Dean Becker: Now we are here in El Paso just about a mile and a half away from a bloody war down there in Juarez in Mexico and the two czars, the drug czar Kerlikowski and the border czar have both declined for some reason to attend this conference. What's your thoughts on that?
Mike Agar: The first thing is that I lived in Washington for twenty years and I am not surprised. The second thing is that colleagues here that I was chatting with said that in fact they were never really on board. So I think part of the problem here is that first of all it is a scary issue. It is a conference that is taking a critical look at you know forty years of drug policy in the United States and obviously it failed. I mean if the war on drugs were a company we all would have been fired in 1970. So I am not surprised they didn't show up.

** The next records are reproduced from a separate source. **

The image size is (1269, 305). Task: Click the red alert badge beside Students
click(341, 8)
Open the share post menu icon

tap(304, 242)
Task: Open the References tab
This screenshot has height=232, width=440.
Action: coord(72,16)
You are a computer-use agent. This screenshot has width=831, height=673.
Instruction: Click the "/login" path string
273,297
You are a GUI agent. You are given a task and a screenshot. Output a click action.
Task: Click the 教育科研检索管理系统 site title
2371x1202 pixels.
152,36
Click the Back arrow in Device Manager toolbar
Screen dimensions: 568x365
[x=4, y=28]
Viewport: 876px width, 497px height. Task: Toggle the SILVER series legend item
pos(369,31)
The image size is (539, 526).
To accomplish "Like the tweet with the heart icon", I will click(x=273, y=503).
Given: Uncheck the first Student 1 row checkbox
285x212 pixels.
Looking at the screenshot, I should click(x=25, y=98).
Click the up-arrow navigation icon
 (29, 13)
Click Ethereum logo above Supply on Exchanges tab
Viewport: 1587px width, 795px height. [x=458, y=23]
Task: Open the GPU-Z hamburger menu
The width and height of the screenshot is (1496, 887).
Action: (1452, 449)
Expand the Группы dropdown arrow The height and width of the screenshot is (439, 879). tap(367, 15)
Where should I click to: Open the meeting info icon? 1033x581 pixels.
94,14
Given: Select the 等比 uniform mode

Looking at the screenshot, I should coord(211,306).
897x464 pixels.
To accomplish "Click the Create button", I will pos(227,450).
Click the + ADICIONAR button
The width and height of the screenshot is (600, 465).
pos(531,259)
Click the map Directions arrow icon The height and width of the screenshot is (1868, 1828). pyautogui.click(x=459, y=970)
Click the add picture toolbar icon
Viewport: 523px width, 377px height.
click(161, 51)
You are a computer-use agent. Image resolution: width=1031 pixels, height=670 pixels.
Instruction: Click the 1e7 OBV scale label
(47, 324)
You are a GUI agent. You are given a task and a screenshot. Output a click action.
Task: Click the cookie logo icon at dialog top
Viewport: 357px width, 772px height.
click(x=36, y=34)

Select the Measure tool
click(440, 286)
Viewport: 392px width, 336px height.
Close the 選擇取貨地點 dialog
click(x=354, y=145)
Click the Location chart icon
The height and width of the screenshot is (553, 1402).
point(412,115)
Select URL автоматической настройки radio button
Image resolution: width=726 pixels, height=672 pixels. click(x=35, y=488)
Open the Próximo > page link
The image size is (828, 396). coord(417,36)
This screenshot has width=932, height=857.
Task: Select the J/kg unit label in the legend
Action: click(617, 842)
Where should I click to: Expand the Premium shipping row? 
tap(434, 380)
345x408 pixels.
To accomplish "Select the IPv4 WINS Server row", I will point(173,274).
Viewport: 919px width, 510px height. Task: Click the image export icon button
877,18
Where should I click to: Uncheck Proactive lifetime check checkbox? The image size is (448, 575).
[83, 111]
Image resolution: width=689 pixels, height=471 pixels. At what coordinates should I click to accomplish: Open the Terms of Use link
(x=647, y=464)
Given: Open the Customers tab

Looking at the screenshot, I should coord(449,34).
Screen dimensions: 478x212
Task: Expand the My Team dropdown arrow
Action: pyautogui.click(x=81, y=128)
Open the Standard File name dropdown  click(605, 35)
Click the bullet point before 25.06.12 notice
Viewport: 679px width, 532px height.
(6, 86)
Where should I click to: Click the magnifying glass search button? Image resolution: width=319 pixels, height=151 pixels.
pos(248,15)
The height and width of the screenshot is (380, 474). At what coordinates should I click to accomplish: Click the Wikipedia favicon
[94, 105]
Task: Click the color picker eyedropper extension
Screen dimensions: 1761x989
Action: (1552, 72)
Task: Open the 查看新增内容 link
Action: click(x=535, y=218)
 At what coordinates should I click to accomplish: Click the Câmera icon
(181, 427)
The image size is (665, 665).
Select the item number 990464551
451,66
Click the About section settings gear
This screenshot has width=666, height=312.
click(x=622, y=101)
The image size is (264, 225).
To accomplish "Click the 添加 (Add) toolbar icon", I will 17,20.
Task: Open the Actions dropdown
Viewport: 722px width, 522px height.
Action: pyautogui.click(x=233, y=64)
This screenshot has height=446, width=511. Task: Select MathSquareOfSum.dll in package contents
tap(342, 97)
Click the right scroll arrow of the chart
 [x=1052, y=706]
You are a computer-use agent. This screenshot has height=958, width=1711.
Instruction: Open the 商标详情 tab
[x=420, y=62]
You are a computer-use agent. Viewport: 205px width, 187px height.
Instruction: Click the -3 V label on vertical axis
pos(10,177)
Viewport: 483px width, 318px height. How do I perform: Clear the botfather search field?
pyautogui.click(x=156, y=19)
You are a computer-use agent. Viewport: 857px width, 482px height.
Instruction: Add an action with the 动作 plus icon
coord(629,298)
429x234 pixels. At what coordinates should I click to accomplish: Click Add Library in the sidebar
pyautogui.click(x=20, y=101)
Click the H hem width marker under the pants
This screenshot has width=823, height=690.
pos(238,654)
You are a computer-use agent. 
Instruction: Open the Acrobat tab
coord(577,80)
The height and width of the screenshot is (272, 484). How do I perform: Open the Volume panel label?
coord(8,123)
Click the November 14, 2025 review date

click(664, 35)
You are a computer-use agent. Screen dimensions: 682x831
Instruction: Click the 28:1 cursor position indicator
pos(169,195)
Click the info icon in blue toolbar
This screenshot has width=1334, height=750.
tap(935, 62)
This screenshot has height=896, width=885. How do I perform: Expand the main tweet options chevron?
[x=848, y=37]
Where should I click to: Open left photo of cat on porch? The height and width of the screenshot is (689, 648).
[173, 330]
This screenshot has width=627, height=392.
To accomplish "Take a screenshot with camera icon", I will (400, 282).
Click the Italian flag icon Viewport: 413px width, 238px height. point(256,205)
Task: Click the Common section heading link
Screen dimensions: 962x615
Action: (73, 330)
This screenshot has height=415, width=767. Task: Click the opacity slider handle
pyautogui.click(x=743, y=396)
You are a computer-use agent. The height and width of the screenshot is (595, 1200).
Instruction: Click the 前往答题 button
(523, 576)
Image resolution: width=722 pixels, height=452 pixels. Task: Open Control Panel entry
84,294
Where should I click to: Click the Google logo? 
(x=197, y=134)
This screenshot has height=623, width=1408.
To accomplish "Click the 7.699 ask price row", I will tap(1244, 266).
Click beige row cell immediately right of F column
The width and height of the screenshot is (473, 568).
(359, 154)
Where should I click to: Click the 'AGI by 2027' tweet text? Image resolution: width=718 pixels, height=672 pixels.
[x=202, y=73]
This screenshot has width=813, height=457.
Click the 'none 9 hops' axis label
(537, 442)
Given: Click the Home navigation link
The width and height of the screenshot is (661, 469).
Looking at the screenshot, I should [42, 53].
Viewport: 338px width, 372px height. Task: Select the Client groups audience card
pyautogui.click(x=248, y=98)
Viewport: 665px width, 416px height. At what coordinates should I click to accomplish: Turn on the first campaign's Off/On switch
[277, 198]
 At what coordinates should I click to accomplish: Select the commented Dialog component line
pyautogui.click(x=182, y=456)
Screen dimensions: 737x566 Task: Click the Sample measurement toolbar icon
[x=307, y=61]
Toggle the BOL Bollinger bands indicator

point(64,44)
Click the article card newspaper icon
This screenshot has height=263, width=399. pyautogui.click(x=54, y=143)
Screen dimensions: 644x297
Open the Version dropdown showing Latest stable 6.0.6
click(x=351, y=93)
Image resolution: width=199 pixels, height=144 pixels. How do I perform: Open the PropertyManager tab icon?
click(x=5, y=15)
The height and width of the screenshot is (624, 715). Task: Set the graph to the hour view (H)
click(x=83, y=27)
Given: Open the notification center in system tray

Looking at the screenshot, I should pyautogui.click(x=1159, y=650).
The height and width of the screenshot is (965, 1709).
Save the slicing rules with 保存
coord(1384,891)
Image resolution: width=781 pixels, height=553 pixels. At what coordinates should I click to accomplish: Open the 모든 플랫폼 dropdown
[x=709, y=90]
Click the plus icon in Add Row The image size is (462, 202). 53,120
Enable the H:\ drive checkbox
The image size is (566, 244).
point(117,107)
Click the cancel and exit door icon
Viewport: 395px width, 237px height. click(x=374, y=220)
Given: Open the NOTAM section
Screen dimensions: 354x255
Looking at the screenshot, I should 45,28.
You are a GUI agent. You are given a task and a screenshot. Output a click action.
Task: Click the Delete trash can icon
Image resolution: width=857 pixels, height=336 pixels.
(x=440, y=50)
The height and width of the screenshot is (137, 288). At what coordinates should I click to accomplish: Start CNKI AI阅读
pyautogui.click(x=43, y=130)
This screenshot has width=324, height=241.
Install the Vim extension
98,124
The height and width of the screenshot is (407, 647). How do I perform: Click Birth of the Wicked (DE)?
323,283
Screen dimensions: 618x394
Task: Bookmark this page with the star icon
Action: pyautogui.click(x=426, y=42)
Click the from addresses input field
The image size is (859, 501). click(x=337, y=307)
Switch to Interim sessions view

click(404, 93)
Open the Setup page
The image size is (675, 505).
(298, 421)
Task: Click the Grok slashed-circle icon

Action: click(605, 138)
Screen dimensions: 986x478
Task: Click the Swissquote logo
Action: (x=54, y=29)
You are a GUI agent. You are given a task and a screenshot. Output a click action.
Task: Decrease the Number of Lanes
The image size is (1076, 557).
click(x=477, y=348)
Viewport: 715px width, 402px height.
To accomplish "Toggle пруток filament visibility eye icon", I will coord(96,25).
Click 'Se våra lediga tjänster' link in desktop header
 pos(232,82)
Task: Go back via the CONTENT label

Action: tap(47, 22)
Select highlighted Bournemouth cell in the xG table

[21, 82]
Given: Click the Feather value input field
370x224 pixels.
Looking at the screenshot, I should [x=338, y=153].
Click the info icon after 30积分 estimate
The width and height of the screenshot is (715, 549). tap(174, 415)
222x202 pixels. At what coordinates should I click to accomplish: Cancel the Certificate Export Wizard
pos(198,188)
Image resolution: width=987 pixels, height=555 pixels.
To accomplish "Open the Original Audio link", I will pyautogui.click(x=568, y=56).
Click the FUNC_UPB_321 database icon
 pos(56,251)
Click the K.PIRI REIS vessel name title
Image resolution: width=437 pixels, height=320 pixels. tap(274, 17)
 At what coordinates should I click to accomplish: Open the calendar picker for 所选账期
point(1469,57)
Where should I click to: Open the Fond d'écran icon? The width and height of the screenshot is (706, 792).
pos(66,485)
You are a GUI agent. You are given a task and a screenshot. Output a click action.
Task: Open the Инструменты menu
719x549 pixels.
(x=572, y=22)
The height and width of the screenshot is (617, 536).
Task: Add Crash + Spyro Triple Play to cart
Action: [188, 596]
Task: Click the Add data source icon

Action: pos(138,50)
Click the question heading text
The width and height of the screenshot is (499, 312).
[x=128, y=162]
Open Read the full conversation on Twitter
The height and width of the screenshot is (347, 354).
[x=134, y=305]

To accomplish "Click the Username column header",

Dean Becker: All of this begs the question, just how long will you sit silently and ponder this situation? How long will you allow these academics and scientists and doctors to stand and proclaim the utter failure of this policy of drug war while the exalted leaders the drug czars and the border czars remain silent, remain fearful of discussion in this regard? How long? I have got a cash reward for any person on the planet who can put forward a legitimate societal benefit from this drug war. And as always I remind you that because of prohibition, you don't know what's in that bag, please, be careful.
To the Drug Truth Network listeners around the world, this is Dean Becker for Cultural Baggage and the Unvarnished Truth.
This show produced at the Pacifica studios of KPFT, Houston.
Tap dancing on the edge on an abyss.